Start of Supplied entries

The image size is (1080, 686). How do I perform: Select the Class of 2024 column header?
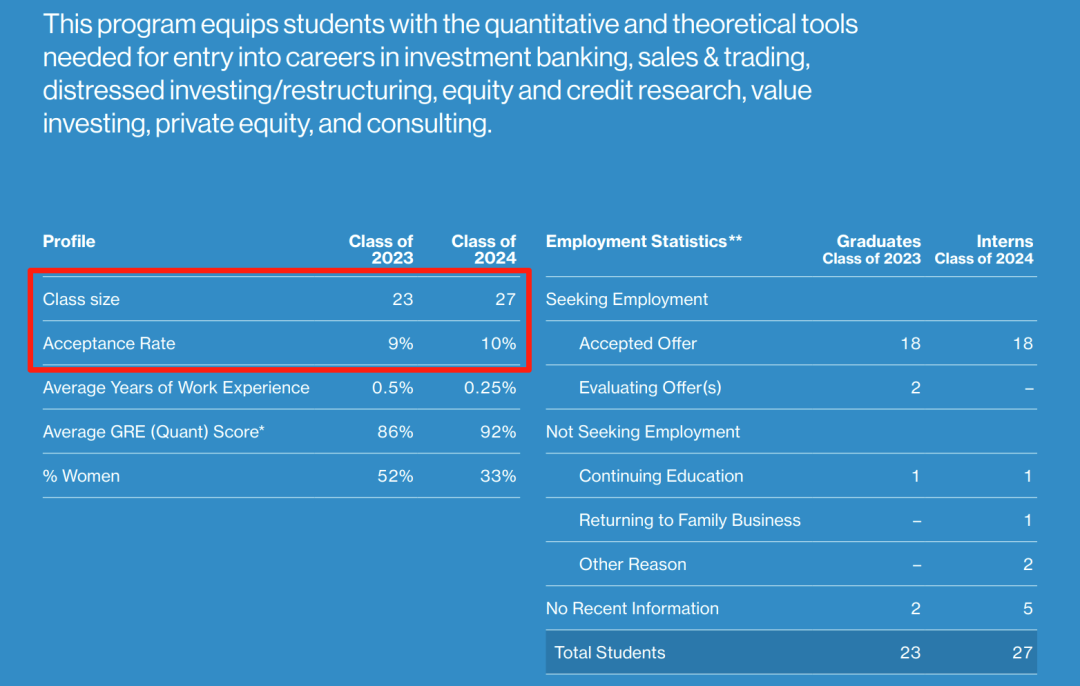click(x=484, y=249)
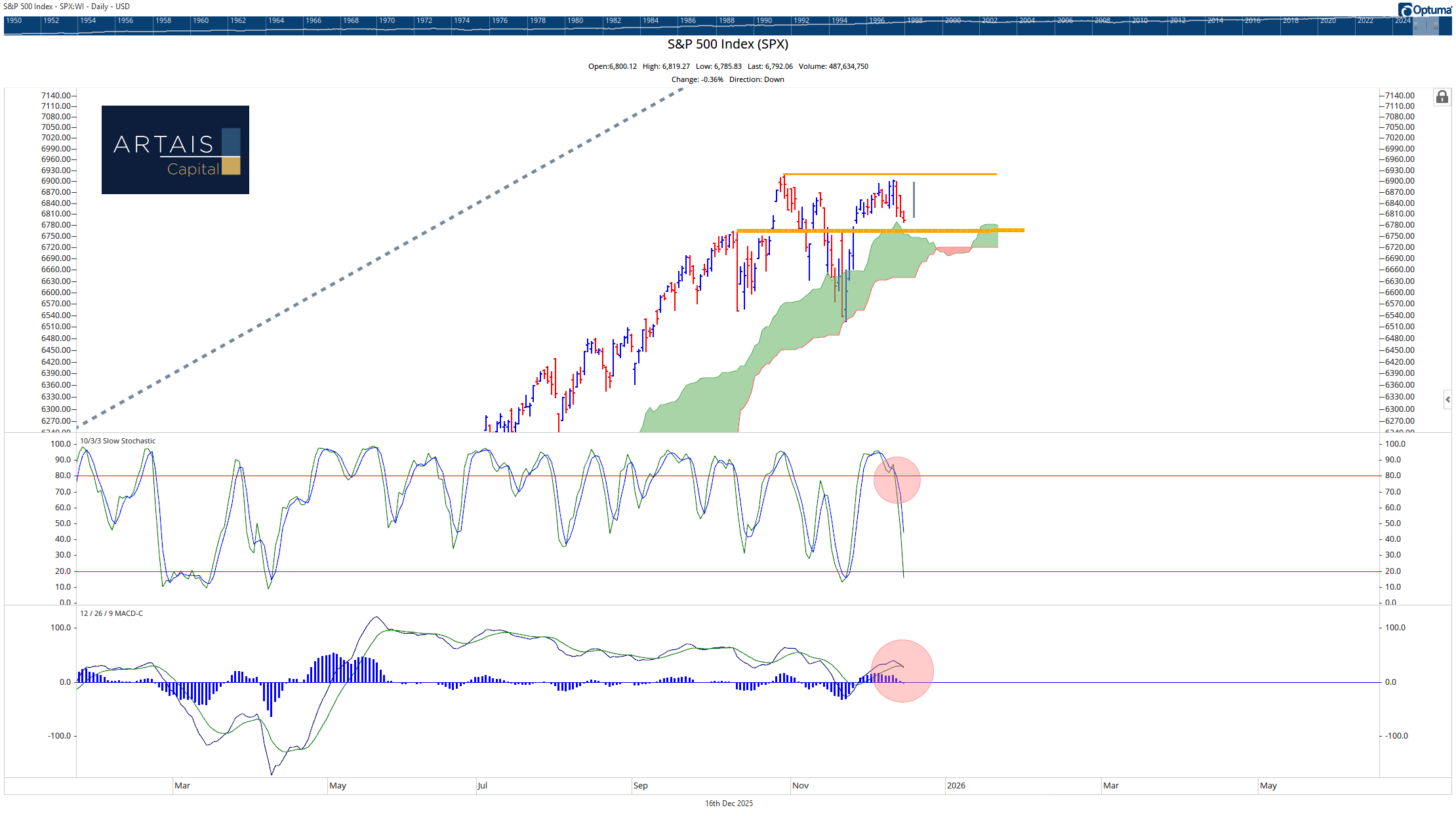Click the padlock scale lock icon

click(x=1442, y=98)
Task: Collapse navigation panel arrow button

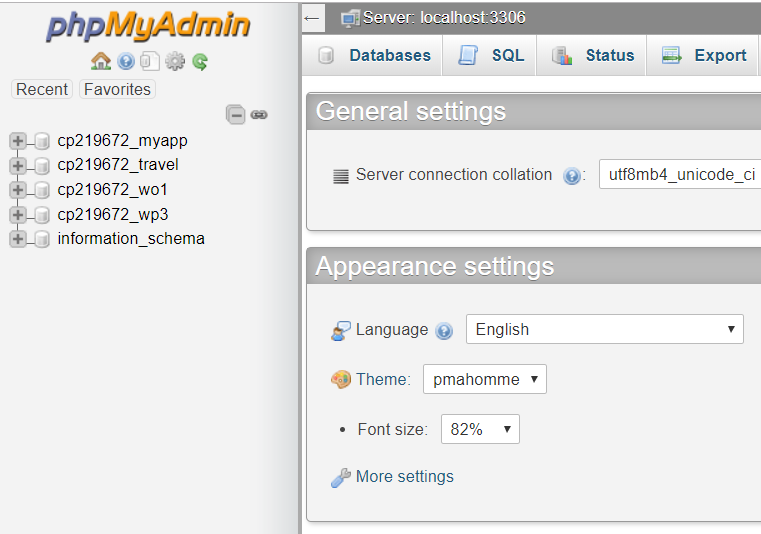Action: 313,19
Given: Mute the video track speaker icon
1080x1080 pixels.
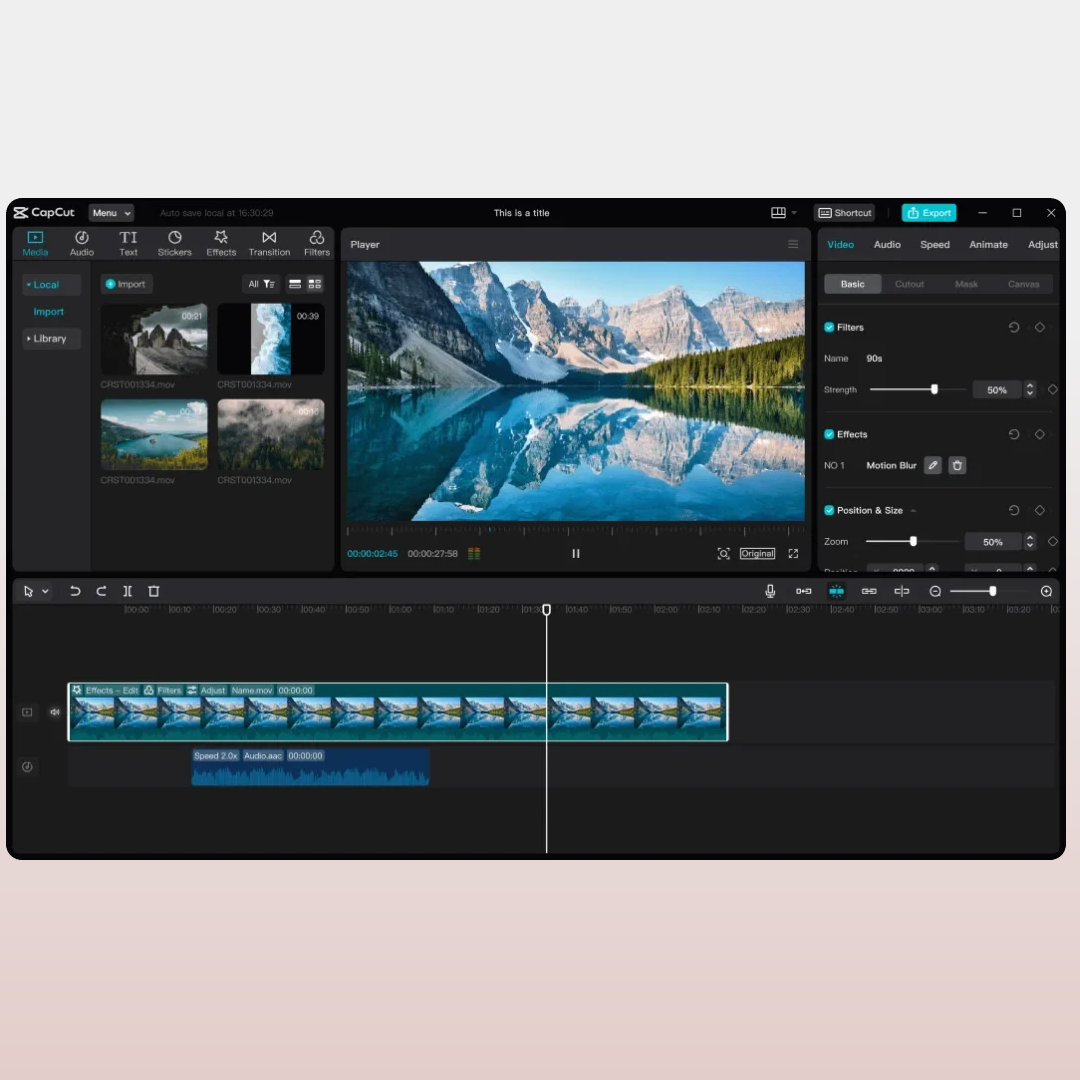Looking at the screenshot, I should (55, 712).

End of Supplied entries
Start of Supplied entries

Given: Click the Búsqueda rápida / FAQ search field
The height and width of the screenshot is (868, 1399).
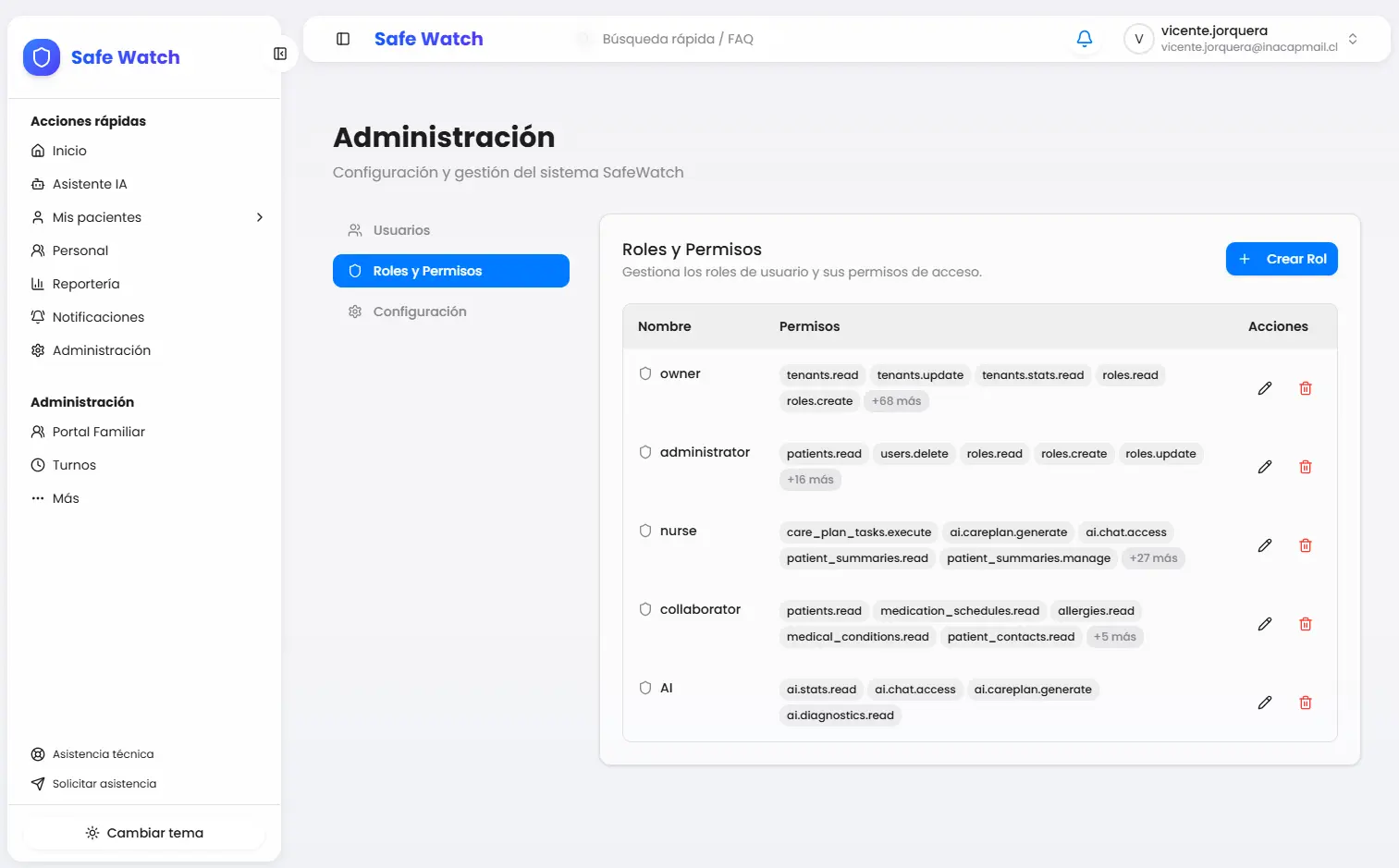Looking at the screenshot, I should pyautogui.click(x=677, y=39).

End of Supplied entries

## Stated task
Please give the lines from the one containing "The image size" through the one containing "Action: 313,19", both included, as a Markdown table with the columns No. and Line. Skip the blank lines, and leave the pictures out of the table.

## Exercise solution
| No. | Line |
|---|---|
| 1 | The image size is (1080, 686). How do I perform: Select the Class of 2024 column header? |
| 2 | click(x=484, y=249) |
| 3 | Click the padlock scale lock icon |
| 4 | click(x=1442, y=98) |
| 5 | Task: Collapse navigation panel arrow button |
| 6 | Action: 313,19 |